LATIANO di Redazione AntennaSud

 

Un uomo di 33 anni è stato ucciso con un colpo di pistola alla testa dal padre, che si è poi costituito. E' accaduto nella tarda serata di ieri a Latiano, nel brindisino. La vittima, Antonio Di Cataldo, era andato a casa del padre Cosimo per chiedergli del denaro. Ne è scaturita una lite sfociata in tragedia.

La tragedia è avvenuta dopo l'ennesima lite. Cosimo Di Cataldo ha ucciso il figlio Antonio, di 33 anni. Poi si è costituito. Gli ha sparato alla testa. È accaduto a Latiano, in provincia di Brindisi, nella tarda serata di ieri. Il giovane era andato a casa del padre per chiedergli dei soldi. Dal rifiuto è nata una lite. Fino a che il padre non gli ha sparato, uccidendolo. Non è chiaro se sia stato lui a chiamare il 112 o la moglie. L'uomo è stato prelevato dai carabinieri e condotto in caserma per essere ascoltato.

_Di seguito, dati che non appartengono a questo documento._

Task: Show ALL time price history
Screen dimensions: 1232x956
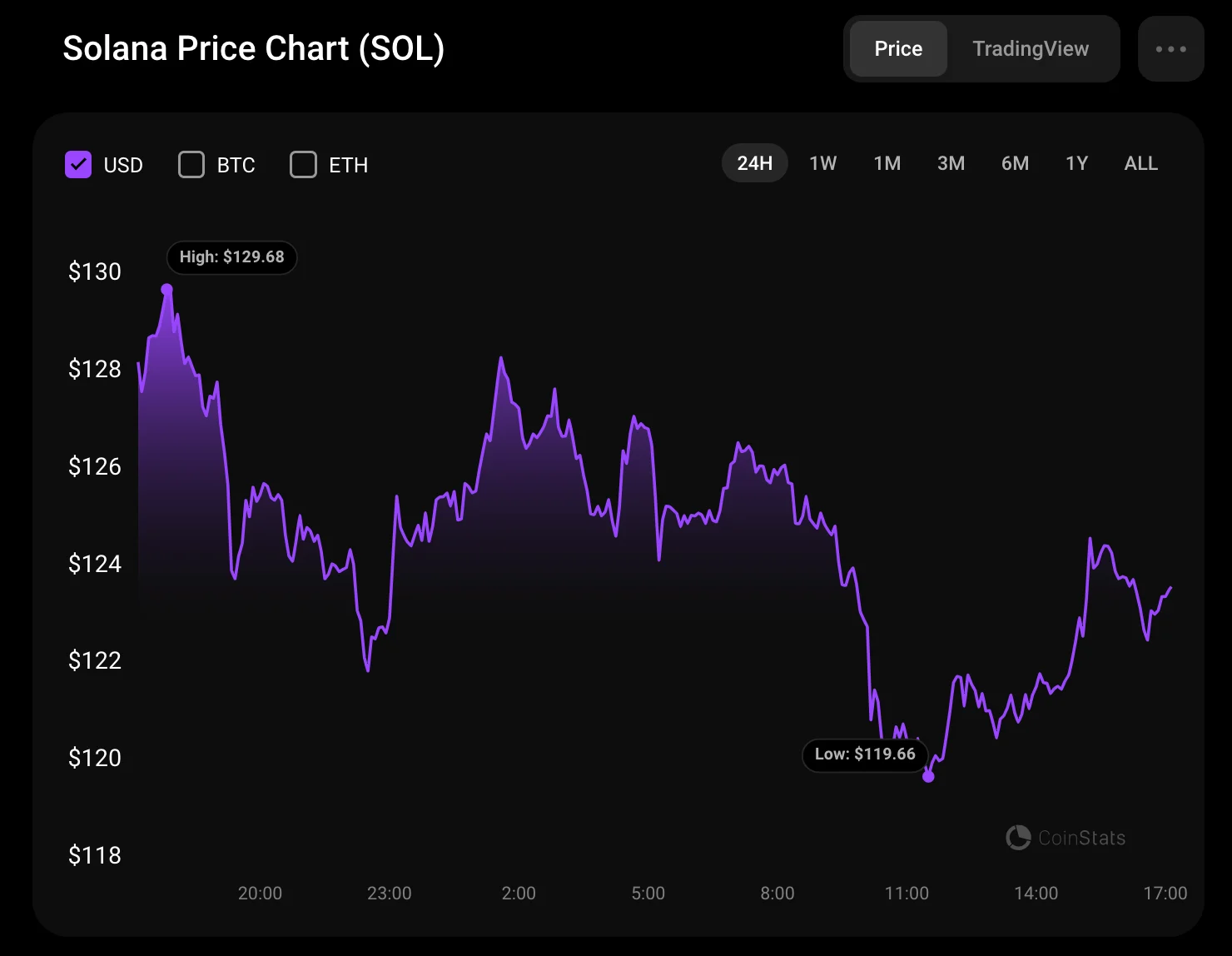Action: pos(1140,163)
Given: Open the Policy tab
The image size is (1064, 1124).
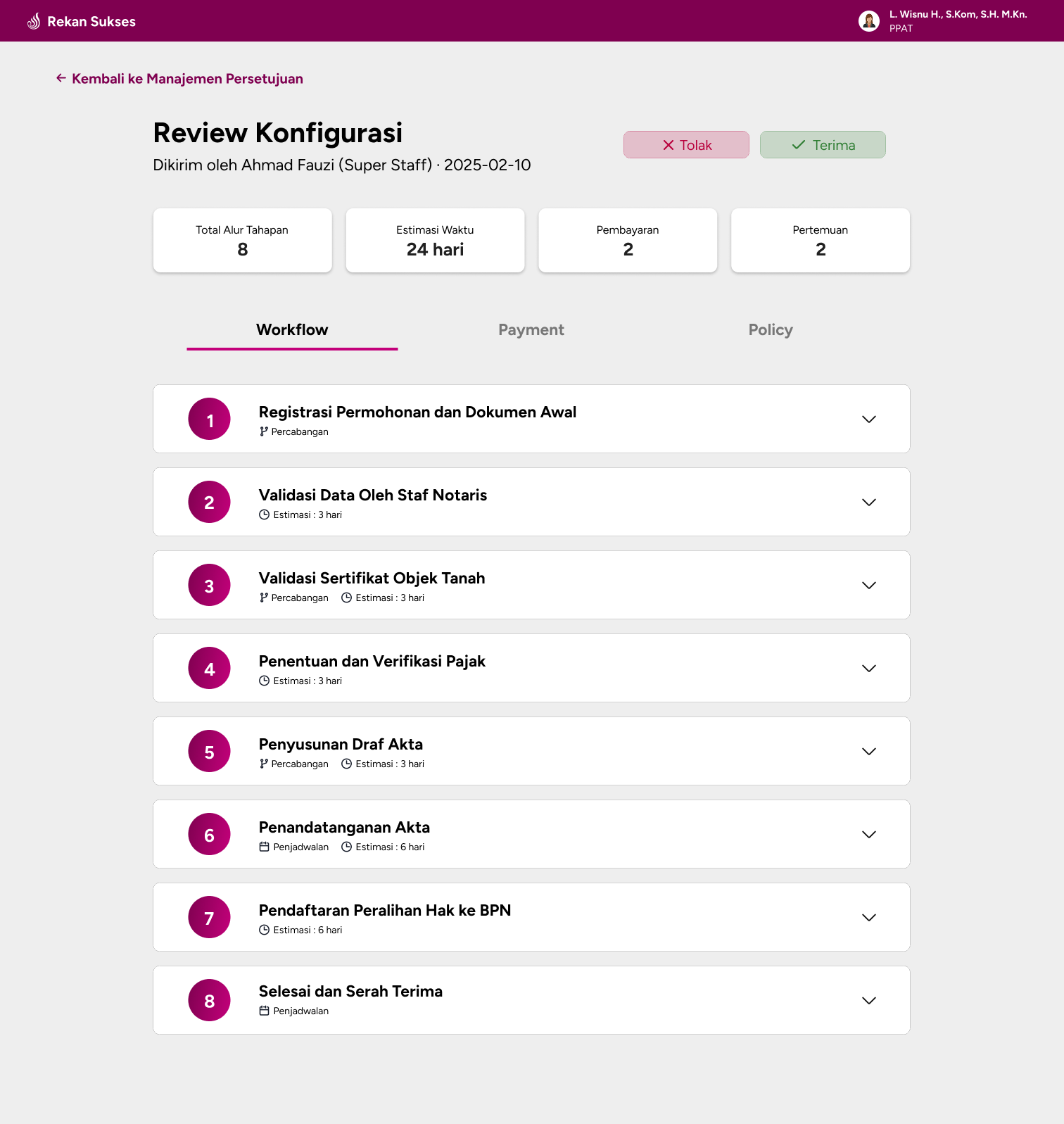Looking at the screenshot, I should point(771,330).
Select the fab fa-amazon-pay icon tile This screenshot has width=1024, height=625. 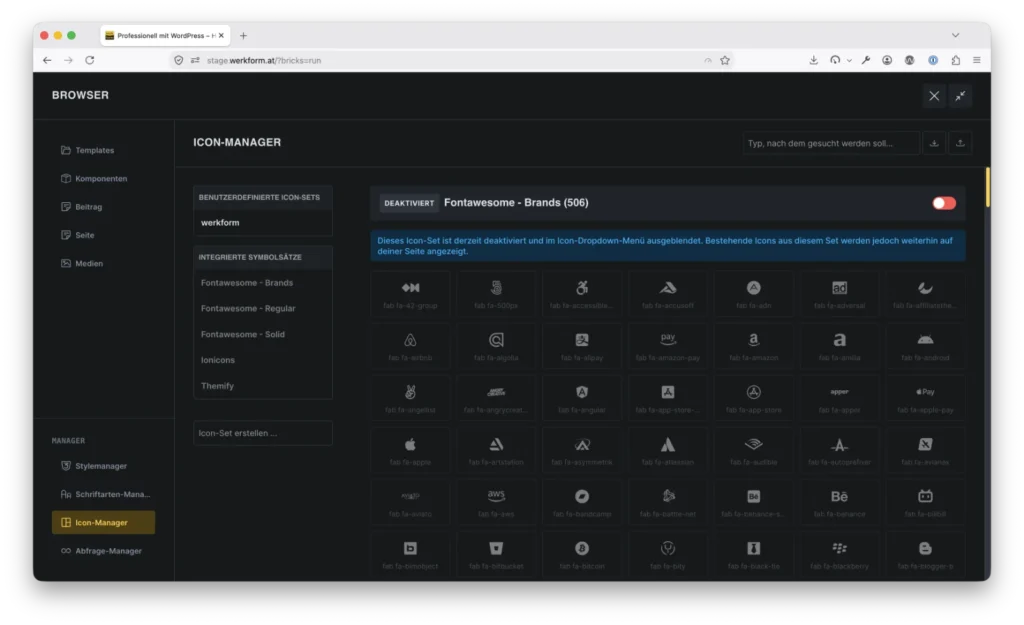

Questa mattina è stato arrestato e condotto nel carcere di Brindisi per omicidio volontario.

Sul luogo del delitto, in un appartamento in via Scarafile, vicino al campo sportivo di Latiano, ieri sera sono intervenuti anche la polizia e il medico legale. Le indagini sono coordinate dal pubblico ministero Francesco Carluccio.

Cosimo Di Cataldo avrebbe sparato sei volte all'indirizzo del figlio con un revolver. Il 33enne è stato raggiunto da almeno tre colpi. Fatale quello alla testa. L'arma del delitto è un revolver calibro 38, detenuto illegalemente, che sarebbe stato portato in casa dalla vittima.

Antonio Di Cataldo era tornato a Latiano da qualche giorno per trascorrere le ferie estive, come faceva ogni anno da quando si era trasferito a Roma per motivi di lavoro. Sotto choc i familiari e gli amici del giovane e dei suoi genitori.